DOE DIT: Schrijf de regels vanaf de regel met "Given: Open 'Единица" tot en met de regel met "Looking at the screenshot, I should 630,407." opnieuw uit en verwissel daarbij "form icon" voor "form button". Laat al het andere ongewijzigd.

UITTREKSEL UIT RECORDS:
►

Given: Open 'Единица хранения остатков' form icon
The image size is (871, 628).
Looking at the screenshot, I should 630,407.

◄
►

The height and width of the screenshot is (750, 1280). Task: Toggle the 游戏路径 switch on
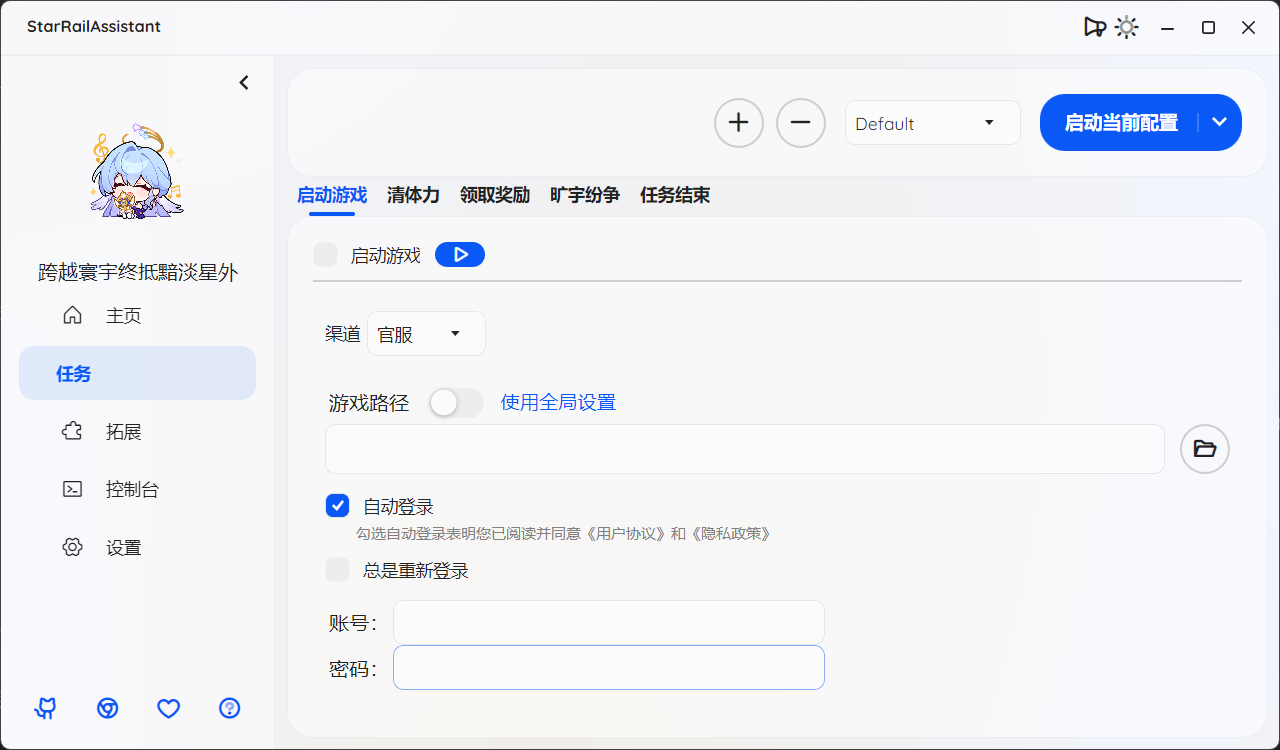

◄
►

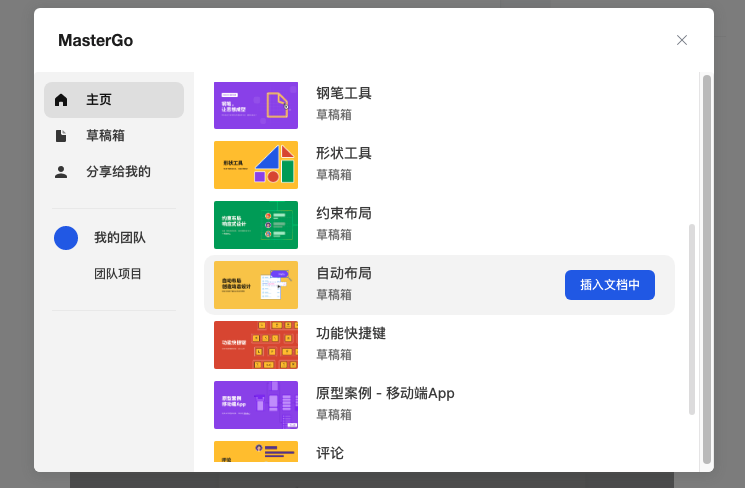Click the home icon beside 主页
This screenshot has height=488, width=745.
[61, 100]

◄

VOLLEDIG ANTWOORD:
Given: Open 'Единица хранения остатков' form button
The image size is (871, 628).
Looking at the screenshot, I should 630,407.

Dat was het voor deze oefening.